*What to produce*:
Below are some records; copy each line in them that contains "this".

*Data section*:
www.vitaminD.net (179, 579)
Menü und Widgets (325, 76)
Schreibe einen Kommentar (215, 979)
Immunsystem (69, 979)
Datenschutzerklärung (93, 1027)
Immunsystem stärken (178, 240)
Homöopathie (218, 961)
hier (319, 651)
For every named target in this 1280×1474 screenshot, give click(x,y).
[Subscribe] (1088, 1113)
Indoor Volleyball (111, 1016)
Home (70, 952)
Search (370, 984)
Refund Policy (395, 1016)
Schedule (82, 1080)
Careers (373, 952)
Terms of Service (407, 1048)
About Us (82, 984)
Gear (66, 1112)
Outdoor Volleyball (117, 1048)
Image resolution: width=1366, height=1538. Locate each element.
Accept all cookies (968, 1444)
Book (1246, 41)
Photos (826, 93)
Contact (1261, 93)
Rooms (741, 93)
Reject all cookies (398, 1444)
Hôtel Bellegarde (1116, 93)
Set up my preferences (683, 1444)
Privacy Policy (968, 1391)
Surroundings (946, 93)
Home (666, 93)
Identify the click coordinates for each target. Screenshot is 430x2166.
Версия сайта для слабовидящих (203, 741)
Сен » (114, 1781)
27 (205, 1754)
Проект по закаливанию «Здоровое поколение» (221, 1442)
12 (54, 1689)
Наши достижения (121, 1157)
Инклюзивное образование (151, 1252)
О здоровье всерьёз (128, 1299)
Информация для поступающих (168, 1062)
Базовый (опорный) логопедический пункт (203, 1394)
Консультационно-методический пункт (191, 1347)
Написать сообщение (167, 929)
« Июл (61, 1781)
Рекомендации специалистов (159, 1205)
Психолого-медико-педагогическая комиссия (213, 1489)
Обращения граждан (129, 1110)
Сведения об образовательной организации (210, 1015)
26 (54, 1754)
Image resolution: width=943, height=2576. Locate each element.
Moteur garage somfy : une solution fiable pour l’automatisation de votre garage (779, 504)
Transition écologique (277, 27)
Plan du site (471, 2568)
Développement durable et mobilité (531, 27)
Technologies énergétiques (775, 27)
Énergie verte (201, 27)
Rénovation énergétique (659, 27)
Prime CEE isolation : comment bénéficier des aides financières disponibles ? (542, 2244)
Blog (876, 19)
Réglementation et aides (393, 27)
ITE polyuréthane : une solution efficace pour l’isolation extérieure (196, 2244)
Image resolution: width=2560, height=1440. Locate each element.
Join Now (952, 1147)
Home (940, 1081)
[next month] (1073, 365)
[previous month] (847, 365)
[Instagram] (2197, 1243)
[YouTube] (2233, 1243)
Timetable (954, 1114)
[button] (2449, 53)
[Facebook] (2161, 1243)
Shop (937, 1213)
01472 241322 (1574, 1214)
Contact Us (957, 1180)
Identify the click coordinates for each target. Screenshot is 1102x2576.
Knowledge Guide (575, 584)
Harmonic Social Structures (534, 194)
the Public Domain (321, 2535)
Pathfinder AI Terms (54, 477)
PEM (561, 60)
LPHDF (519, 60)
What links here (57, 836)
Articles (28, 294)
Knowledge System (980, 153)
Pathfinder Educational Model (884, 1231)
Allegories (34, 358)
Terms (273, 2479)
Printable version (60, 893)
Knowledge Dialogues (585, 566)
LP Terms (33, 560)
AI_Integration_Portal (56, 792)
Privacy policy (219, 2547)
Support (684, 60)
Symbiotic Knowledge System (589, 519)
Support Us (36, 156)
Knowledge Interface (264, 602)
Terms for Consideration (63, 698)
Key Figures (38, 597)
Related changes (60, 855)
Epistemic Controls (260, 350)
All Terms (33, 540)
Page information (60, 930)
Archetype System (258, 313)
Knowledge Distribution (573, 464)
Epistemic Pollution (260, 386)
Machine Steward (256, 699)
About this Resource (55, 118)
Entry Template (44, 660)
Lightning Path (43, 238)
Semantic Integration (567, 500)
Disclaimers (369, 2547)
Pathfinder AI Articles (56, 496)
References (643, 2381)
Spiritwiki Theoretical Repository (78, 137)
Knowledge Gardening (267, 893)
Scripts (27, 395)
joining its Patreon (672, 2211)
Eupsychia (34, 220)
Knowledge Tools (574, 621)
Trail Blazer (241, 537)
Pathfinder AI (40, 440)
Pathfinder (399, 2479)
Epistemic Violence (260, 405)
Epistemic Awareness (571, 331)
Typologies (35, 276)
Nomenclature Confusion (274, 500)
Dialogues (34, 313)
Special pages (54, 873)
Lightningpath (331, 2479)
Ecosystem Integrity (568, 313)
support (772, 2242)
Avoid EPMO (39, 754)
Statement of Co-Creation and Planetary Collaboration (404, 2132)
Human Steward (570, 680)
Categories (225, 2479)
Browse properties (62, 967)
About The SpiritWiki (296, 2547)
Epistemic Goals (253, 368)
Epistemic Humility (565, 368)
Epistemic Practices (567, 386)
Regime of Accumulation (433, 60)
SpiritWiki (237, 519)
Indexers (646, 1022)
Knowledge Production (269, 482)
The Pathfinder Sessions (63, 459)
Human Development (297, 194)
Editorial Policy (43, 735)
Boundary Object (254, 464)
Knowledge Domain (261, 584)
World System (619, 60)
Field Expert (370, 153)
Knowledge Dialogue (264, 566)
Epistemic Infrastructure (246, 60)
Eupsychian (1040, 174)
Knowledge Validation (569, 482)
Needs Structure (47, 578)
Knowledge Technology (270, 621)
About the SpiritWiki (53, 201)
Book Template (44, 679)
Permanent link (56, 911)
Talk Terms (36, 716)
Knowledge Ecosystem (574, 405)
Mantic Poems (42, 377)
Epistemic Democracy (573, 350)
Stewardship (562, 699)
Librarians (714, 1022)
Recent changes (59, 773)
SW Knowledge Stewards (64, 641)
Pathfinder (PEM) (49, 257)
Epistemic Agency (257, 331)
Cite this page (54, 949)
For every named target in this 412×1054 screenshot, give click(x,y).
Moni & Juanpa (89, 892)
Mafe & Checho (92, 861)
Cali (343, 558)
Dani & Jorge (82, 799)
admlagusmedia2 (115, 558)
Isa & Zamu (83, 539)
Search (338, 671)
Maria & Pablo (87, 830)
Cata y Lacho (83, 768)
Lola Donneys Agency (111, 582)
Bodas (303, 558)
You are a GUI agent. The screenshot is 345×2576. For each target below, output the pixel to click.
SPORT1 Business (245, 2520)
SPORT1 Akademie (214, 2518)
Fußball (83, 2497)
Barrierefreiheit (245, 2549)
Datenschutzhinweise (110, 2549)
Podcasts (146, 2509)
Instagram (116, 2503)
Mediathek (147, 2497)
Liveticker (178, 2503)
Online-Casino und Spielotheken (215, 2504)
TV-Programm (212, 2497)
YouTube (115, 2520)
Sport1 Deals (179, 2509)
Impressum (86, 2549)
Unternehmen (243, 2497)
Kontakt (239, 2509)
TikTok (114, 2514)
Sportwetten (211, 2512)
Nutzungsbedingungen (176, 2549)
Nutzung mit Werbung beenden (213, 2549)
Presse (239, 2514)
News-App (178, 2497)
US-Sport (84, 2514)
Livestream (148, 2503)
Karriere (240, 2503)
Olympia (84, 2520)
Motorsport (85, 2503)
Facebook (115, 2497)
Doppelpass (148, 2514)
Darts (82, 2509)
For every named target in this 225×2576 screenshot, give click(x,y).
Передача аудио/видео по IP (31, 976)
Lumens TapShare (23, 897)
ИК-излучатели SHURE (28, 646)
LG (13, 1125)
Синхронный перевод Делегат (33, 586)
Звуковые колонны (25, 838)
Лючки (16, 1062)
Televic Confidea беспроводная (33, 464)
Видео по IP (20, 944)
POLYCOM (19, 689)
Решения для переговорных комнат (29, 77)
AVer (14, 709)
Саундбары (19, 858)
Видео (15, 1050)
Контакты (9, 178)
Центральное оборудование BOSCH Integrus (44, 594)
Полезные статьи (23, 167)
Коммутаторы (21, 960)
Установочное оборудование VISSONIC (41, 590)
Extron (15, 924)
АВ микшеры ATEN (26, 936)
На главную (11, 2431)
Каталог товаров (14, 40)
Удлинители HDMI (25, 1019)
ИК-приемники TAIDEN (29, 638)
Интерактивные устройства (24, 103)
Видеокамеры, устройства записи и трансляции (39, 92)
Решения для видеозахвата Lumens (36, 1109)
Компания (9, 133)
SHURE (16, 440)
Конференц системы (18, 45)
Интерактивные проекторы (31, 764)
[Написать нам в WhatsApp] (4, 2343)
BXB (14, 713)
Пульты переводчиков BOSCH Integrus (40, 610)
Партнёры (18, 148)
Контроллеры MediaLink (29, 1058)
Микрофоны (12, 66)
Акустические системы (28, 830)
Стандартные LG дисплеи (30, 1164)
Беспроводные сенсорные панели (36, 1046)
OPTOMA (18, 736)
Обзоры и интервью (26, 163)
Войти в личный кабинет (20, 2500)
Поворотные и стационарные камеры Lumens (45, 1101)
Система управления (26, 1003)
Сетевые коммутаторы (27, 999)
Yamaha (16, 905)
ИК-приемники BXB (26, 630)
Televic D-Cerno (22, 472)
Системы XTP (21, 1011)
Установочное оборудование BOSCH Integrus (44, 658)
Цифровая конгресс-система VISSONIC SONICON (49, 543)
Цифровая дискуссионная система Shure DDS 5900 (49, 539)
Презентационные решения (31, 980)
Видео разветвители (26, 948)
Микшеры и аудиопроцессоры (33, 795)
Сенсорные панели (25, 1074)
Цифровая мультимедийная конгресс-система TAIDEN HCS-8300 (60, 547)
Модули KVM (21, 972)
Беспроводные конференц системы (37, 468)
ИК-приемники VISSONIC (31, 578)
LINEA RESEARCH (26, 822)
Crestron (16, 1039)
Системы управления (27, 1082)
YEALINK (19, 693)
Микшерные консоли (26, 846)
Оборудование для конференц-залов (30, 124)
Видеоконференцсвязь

*Completed task*:
For every named target in this 1280×1474 screenshot, give click(x,y).
About this Resource (55, 118)
Cite this page (54, 949)
For every named target in this 412×1054 screenshot, give click(x,y).
For every named target in this 225×2576 screenshot, give click(x,y).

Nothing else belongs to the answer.